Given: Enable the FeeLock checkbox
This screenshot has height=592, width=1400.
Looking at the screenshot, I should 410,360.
* * *
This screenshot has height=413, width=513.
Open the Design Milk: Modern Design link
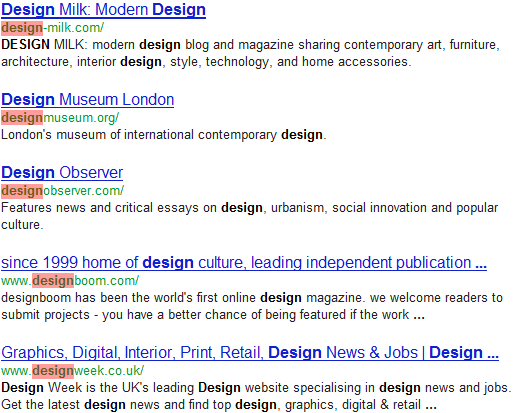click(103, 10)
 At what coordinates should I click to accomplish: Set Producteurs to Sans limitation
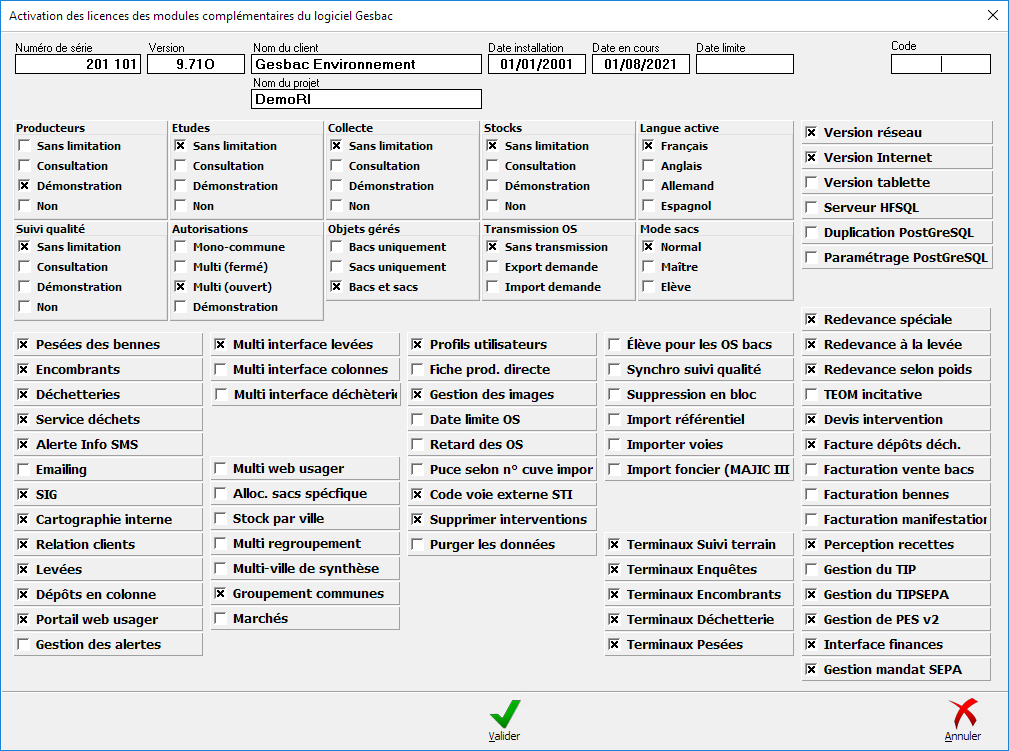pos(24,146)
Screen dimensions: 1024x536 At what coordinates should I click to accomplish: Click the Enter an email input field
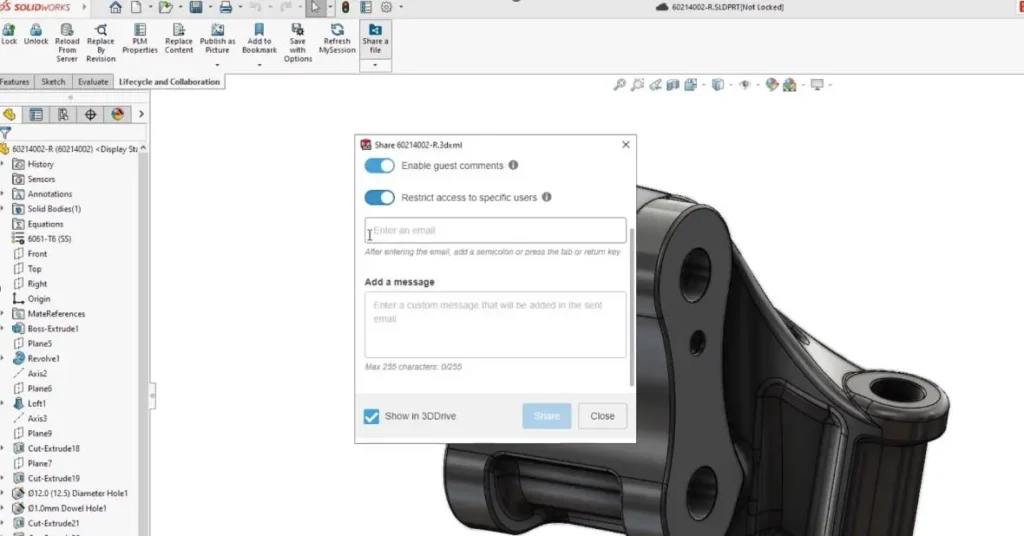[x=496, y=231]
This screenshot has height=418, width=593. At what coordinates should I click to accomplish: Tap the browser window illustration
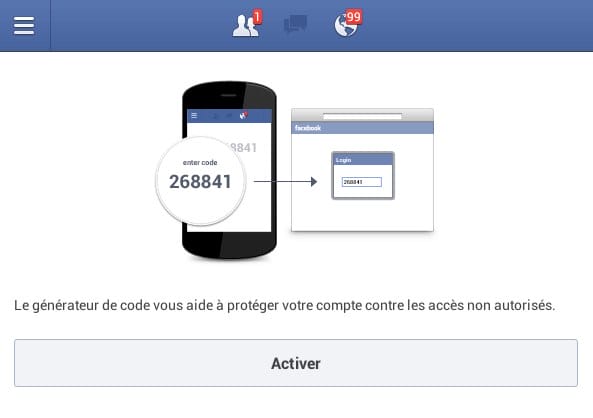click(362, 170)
==
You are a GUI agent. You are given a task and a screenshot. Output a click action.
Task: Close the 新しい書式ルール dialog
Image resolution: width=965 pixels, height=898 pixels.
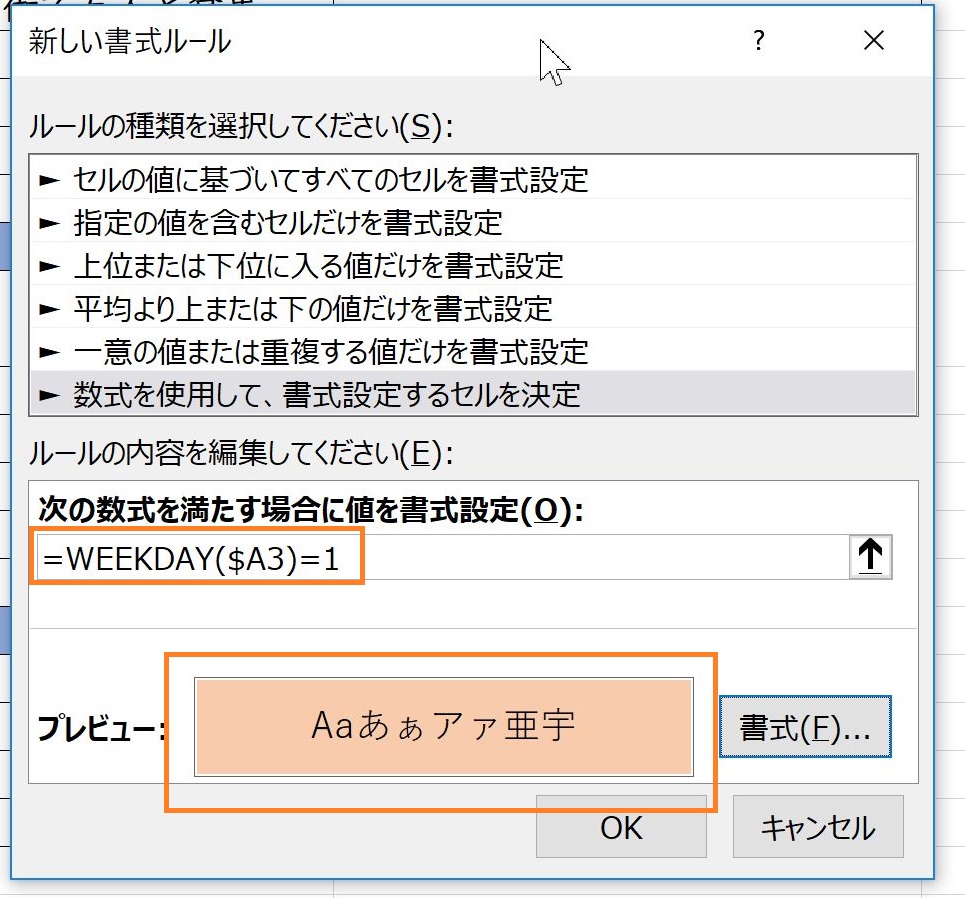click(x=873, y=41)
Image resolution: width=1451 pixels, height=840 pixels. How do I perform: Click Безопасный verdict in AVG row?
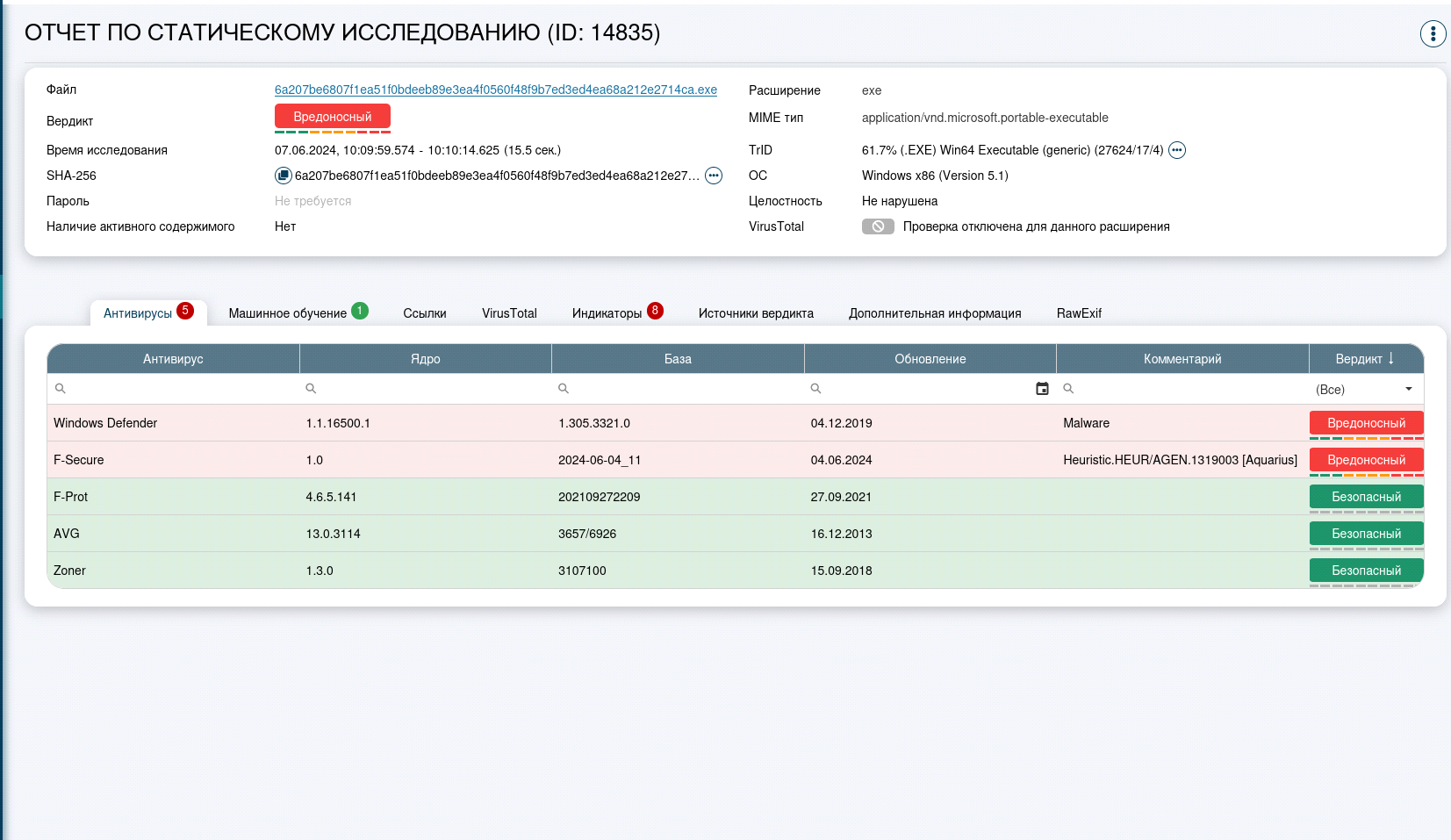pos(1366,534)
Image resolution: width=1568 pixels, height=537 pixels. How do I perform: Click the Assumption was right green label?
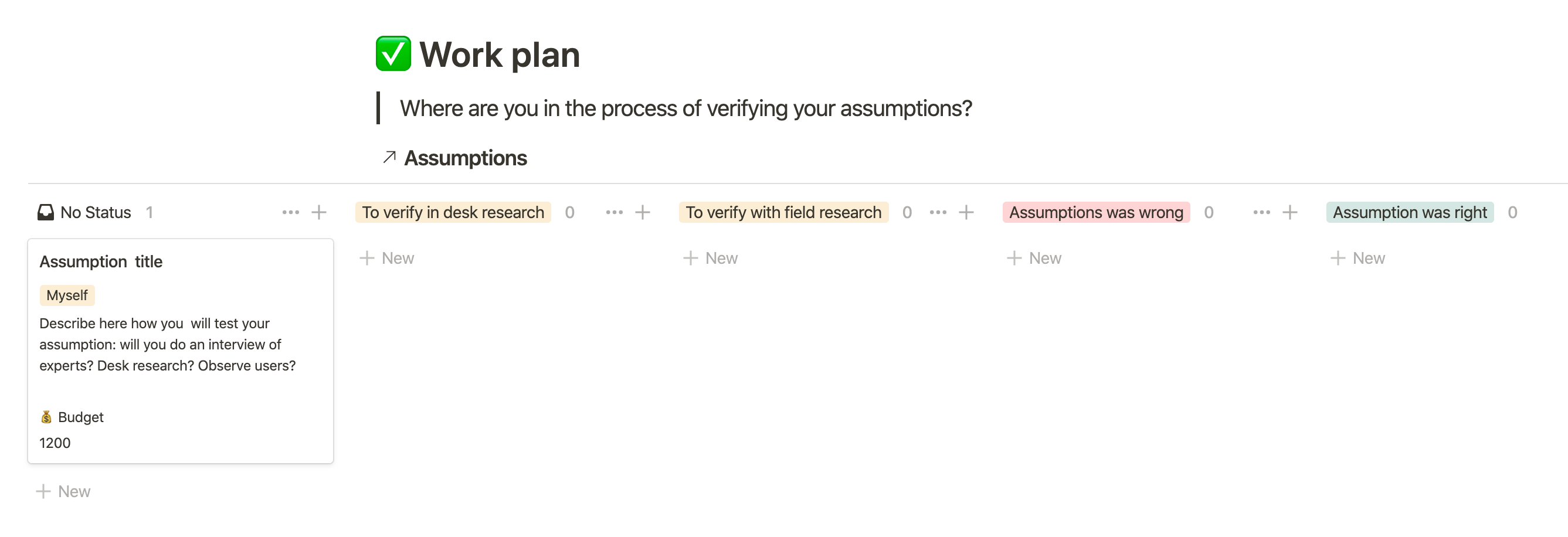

» **TASK TO CARRY OUT**
Only the lines starting at the one with "Image resolution: width=1451" and ending at the one with "Image resolution: width=1568" should be printed, each exactly as it appears in the material above; the pictures are to be omitted.

» **ANSWER TO THIS PROBLEM**
Image resolution: width=1451 pixels, height=840 pixels. How do I perform: Click Безопасный verdict in AVG row?
pos(1366,534)
Image resolution: width=1568 pixels, height=537 pixels. How do I perform: Click the Assumption was right green label?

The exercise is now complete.